Column (Jan van Klinken): Halsema
Toen ik hoorde dat Femke Halsema van GroenLinks burgemeester van Amsterdam zou worden, moest ik denken aan Marijke, een oudere vrouw uit mijn schootsveld die een echte fan was van Halsema. Als ik weer eens naar Den Haag moest, moedigde zij mij aan om de politica een hart onder de riem te steken. „Geweldig, hoor, zoals zij zich staande houdt tussen al die kerels. Ze doet het toch maar”, klonk het steevast.
Van dat hart onder die riem is nooit wat gekomen. Daarvoor was mijn argwaan tegenover GroenLinks te groot. GroenLinks was in mijn ogen toch vooral de partij die ontstaan is uit PSP, CPN en PPR. Geen hond die nog weet wat voor soort partijen dat waren, maar ik zal ze niet snel vergeten. De PSP bestond vooral uit dienstweigeraars en gevaarlijke activisten, de CPN was de partij die ooit met het Moskou van Stalin heulde en de PPR werd bevolkt door luitjes met geitenwollen sokken, tuinbroeken en plakkers van affiches tegen onrecht in de wereld, ook al was dat in verste uithoeken.

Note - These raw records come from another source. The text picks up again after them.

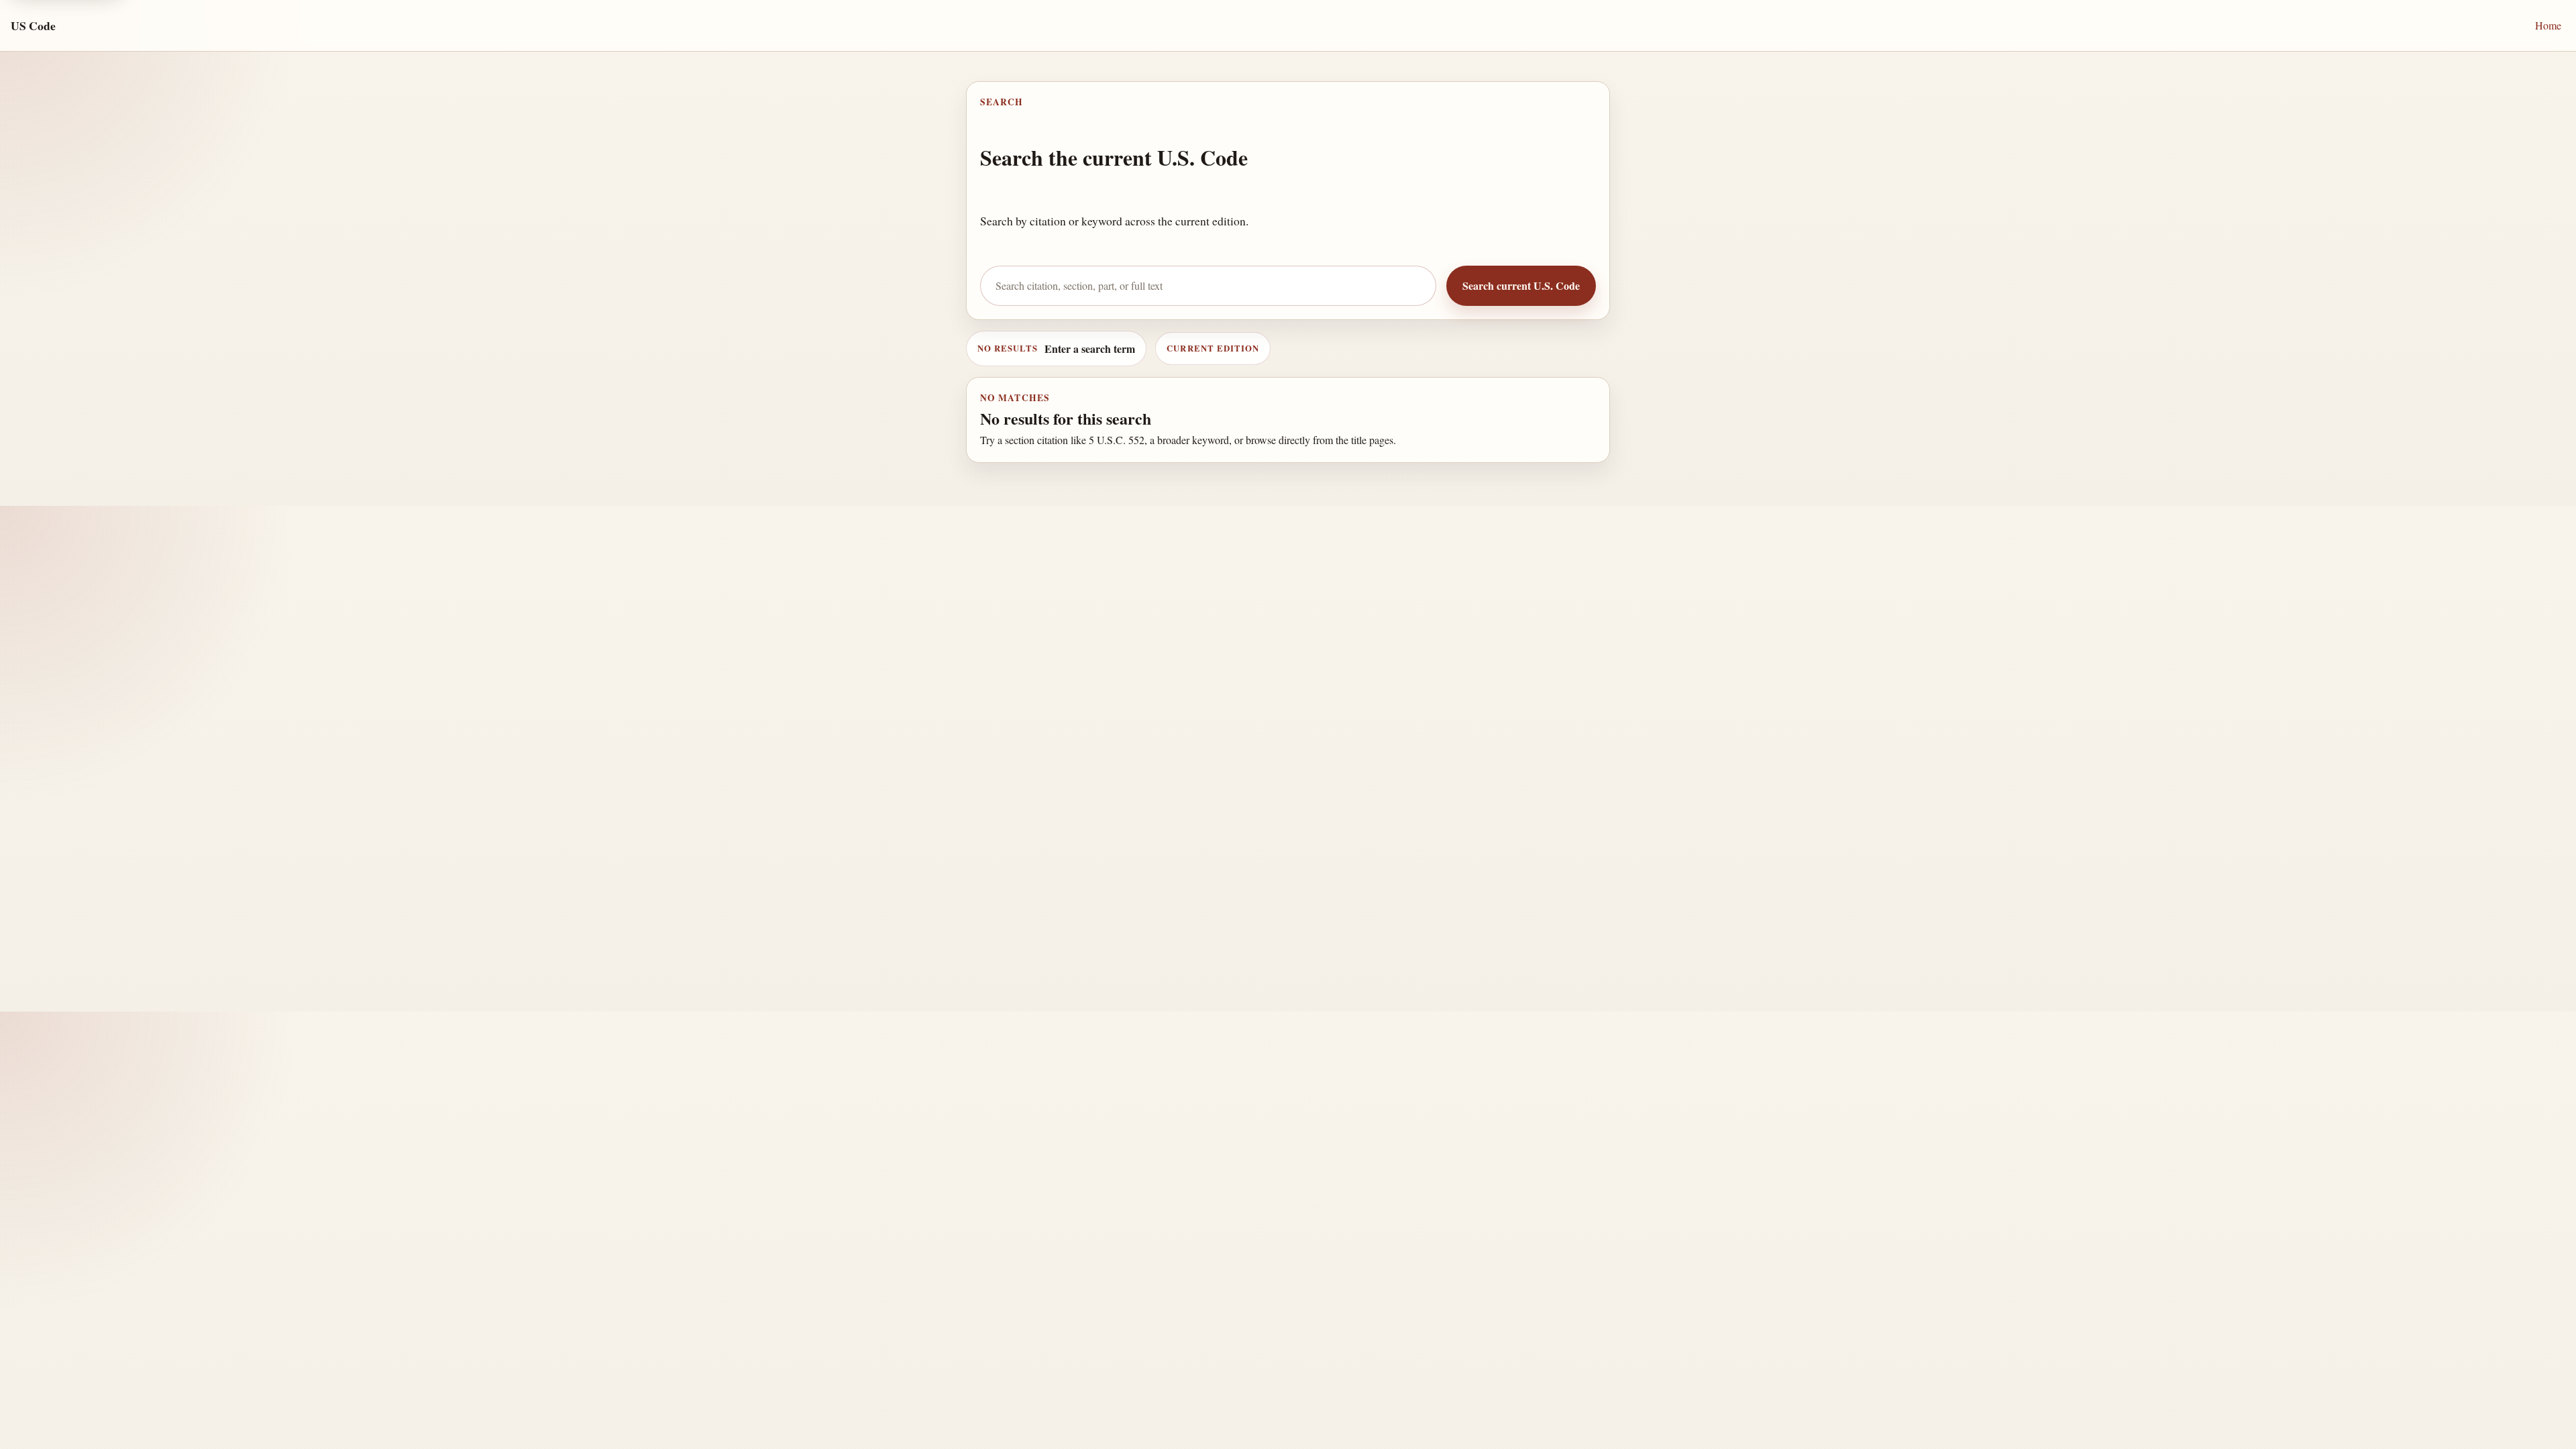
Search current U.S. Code (1521, 285)
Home (2548, 25)
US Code (33, 25)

Nu mag je daar het huidige GroenLinks niet op afrekenen, maar ook in een minder ver verleden bestond de achterban van de partij uit dubieuze lieden. Ik trap zomaar een open deur in: Wijnand Duyvendak, eens betrokken bij allerlei subversieve acties tegen de rechtsorde, en later toch maar mooi opgeklommen tot prominent Kamerlid. Berucht waren de RaRabranden. Het betrof brandstichtingen bij vestigingen van de Makro die heel Nederland in hun greep hielden. Weliswaar is nooit bewezen wie er achter die branden zat, maar er zijn toch verdraaid veel aanwijzingen dat de lucifers van links kwamen.

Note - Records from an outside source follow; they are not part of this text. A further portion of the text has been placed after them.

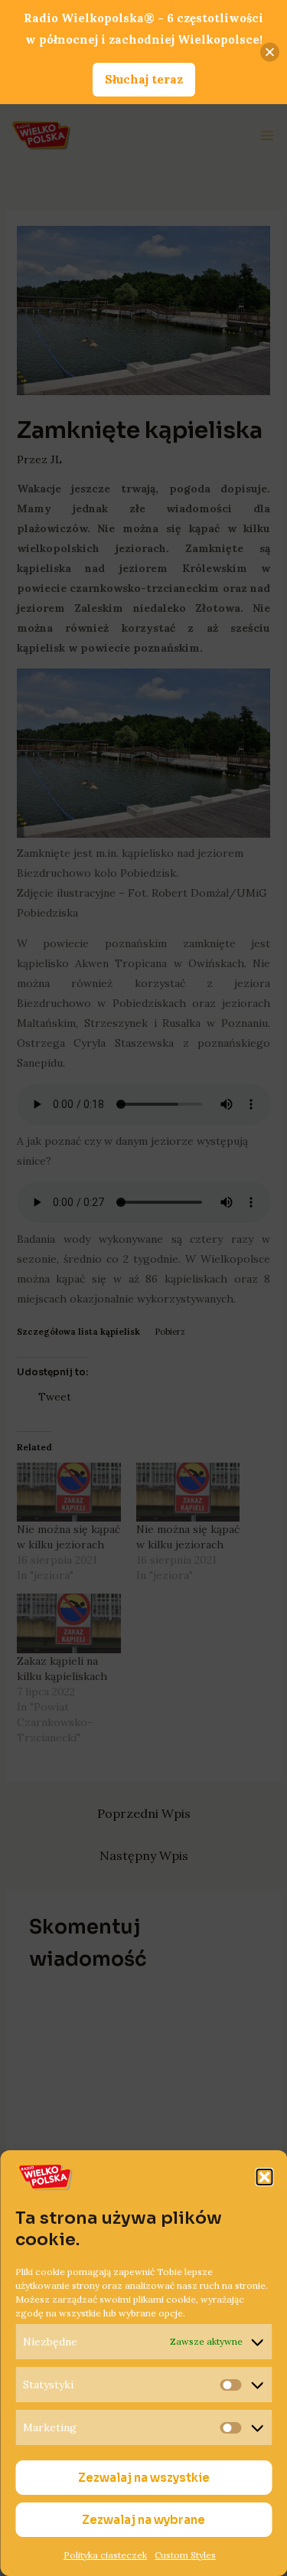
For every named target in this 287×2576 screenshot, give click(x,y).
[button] (264, 2177)
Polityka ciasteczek (105, 2555)
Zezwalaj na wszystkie (144, 2477)
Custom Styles (185, 2555)
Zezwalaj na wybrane (143, 2519)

Het is misschien een beetje flauw om ook een link te leggen tussen de moord op Pim Fortuyn en GroenLinks. Formeel is die er niet en de dader, Volkert van der G., was een ”lone wolf”, zoals dat heet. Iemand die geheel op eigen houtje handelde en geen nauwe banden onderhield met GroenLinks. Maar hij omringde zich wel met mensen uit die partij. En laten we ook niet vergeten dat geweld in kringen van de GroenLinkse activisten lange tijd niet werd geschuwd.

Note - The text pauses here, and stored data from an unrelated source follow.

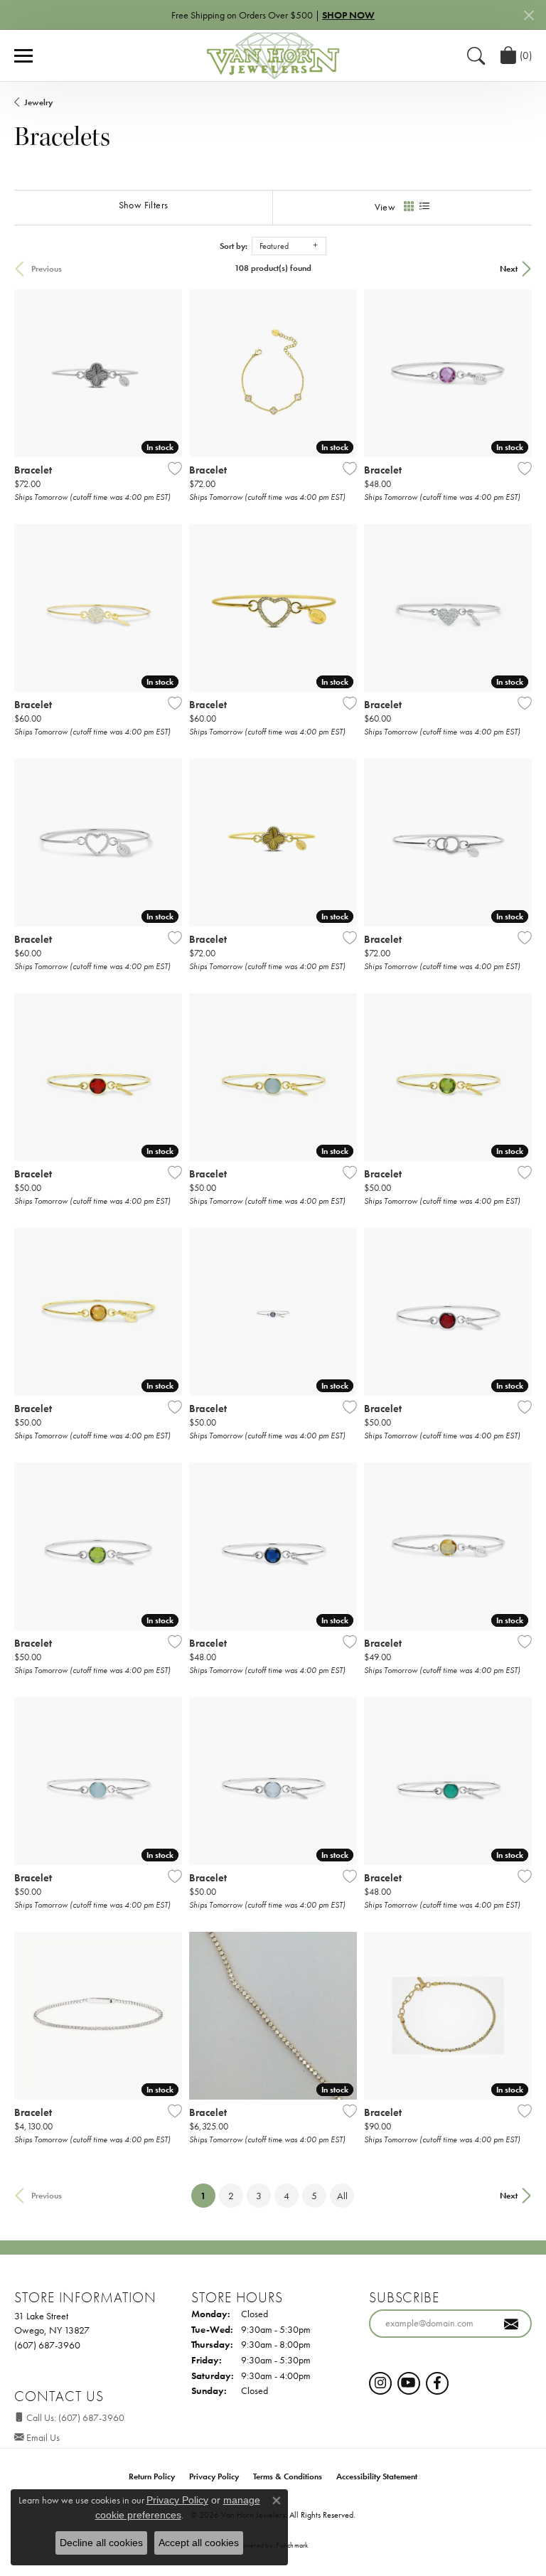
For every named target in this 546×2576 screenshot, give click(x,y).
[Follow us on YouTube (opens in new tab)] (408, 2383)
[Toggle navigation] (23, 56)
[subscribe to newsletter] (511, 2323)
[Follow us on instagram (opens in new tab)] (380, 2383)
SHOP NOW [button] (348, 15)
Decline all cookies (101, 2542)
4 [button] (286, 2195)
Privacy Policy (214, 2476)
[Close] (528, 15)
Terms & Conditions (287, 2476)
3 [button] (259, 2195)
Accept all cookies (199, 2542)
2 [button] (231, 2195)
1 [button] (207, 2195)
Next (509, 268)
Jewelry (38, 102)
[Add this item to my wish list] (170, 468)
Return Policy (152, 2476)
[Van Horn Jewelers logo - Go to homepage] (273, 55)
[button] (476, 55)
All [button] (342, 2195)
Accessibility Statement (376, 2476)
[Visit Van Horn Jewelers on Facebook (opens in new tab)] (437, 2383)
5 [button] (314, 2195)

Halsema heeft zich van dat verleden nooit gedistantieerd. Dat is haar kwalijk te nemen. Dat neemt niet weg dat ze gewoon een aimabele vrouw is. Tegelijk blijft waar wat ik een jaar of vier geleden over haar schreef, nadat ik tijdens een politieke campagne een dagje met haar had meegelopen: „Ik maakte kennis met een reuzeaardige vrouw die totaal geen kapsones had en bijna te gewoon was om een belangrijke politica te zijn.” We gaan het zien.